Records below:

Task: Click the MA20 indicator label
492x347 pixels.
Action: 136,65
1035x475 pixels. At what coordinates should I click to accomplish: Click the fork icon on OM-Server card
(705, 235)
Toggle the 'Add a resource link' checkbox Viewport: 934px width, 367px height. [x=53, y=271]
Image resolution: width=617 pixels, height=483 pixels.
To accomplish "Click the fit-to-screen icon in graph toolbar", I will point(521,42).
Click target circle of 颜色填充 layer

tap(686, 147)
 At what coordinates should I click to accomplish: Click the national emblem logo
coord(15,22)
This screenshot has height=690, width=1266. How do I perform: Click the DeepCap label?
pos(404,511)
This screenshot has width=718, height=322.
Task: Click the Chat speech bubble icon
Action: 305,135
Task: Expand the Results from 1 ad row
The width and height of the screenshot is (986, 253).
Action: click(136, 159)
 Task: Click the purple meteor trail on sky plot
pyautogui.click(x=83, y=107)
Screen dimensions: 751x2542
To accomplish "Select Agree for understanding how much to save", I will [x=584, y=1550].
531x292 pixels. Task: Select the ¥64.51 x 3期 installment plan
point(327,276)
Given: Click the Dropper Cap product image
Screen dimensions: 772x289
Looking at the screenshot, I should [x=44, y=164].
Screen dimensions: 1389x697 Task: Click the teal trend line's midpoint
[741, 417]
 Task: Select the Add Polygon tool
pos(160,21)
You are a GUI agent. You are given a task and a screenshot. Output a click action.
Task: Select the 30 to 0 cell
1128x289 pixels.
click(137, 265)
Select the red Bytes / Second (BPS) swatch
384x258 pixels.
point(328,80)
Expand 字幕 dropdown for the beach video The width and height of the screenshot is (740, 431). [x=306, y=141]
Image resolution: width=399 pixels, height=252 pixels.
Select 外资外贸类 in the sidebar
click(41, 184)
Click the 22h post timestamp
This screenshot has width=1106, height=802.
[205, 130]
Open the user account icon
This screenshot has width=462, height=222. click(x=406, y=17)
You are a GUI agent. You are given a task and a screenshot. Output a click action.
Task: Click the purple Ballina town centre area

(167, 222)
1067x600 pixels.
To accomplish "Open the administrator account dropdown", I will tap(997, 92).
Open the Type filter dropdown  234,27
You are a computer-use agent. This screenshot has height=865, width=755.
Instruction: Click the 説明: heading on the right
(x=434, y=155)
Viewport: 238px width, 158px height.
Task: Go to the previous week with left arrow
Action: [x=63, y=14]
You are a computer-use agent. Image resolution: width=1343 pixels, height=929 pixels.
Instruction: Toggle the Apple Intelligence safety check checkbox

End of Records.

* **What you should do**: If a line in the records contains "agent", report it.

* **Solved problem**:
You are a GUI agent. You are given a task and a screenshot. Output a click action.
You are a GUI agent. You are given a task and a screenshot. Output a click action.
You are a computer-use agent. This screenshot has height=865, width=755.
You are a computer-use agent. Image resolution: width=1343 pixels, height=929 pixels.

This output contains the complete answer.